An exact transcript of all the records is the expected answer.

Stored records
▬▬▬▬▬▬▬▬▬▬

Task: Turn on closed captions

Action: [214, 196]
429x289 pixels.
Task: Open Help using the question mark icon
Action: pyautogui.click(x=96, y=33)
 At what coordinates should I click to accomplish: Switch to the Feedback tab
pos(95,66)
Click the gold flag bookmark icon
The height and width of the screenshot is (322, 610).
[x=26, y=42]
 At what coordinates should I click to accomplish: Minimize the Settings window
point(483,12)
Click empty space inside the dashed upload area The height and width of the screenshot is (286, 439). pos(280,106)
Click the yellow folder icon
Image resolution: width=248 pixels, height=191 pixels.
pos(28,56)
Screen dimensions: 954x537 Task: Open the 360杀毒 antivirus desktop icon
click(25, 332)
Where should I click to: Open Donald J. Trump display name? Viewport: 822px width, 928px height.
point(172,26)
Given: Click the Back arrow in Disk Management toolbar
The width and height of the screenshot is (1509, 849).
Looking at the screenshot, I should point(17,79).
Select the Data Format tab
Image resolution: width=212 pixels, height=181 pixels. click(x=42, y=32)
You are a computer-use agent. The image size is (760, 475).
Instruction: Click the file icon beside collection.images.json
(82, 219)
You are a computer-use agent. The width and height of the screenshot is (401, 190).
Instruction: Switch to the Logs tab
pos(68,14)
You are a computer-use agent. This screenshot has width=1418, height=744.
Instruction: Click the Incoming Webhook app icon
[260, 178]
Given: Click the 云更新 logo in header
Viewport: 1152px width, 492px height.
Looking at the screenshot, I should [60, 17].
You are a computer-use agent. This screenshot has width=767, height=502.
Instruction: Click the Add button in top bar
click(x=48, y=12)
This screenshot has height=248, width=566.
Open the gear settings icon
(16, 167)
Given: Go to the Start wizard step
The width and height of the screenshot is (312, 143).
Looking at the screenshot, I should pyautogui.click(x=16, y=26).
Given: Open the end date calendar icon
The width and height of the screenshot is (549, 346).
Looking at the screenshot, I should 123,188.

▬▬▬▬▬▬▬▬▬▬

## Task response
Task: Turn on closed captions

Action: [214, 196]
429x289 pixels.
Task: Open Help using the question mark icon
Action: pyautogui.click(x=96, y=33)
 At what coordinates should I click to accomplish: Switch to the Feedback tab
pos(95,66)
Click the gold flag bookmark icon
The height and width of the screenshot is (322, 610).
[x=26, y=42]
 At what coordinates should I click to accomplish: Minimize the Settings window
point(483,12)
Click empty space inside the dashed upload area The height and width of the screenshot is (286, 439). pos(280,106)
Click the yellow folder icon
Image resolution: width=248 pixels, height=191 pixels.
pos(28,56)
Screen dimensions: 954x537 Task: Open the 360杀毒 antivirus desktop icon
click(25, 332)
Where should I click to: Open Donald J. Trump display name? Viewport: 822px width, 928px height.
point(172,26)
Given: Click the Back arrow in Disk Management toolbar
The width and height of the screenshot is (1509, 849).
Looking at the screenshot, I should point(17,79).
Select the Data Format tab
Image resolution: width=212 pixels, height=181 pixels. click(x=42, y=32)
You are a computer-use agent. The image size is (760, 475).
Instruction: Click the file icon beside collection.images.json
(82, 219)
You are a computer-use agent. The width and height of the screenshot is (401, 190).
Instruction: Switch to the Logs tab
pos(68,14)
You are a computer-use agent. This screenshot has width=1418, height=744.
Instruction: Click the Incoming Webhook app icon
[260, 178]
Given: Click the 云更新 logo in header
Viewport: 1152px width, 492px height.
Looking at the screenshot, I should [60, 17].
You are a computer-use agent. This screenshot has width=767, height=502.
Instruction: Click the Add button in top bar
click(x=48, y=12)
This screenshot has height=248, width=566.
Open the gear settings icon
(16, 167)
Given: Go to the Start wizard step
The width and height of the screenshot is (312, 143).
Looking at the screenshot, I should pyautogui.click(x=16, y=26).
Given: Open the end date calendar icon
The width and height of the screenshot is (549, 346).
Looking at the screenshot, I should 123,188.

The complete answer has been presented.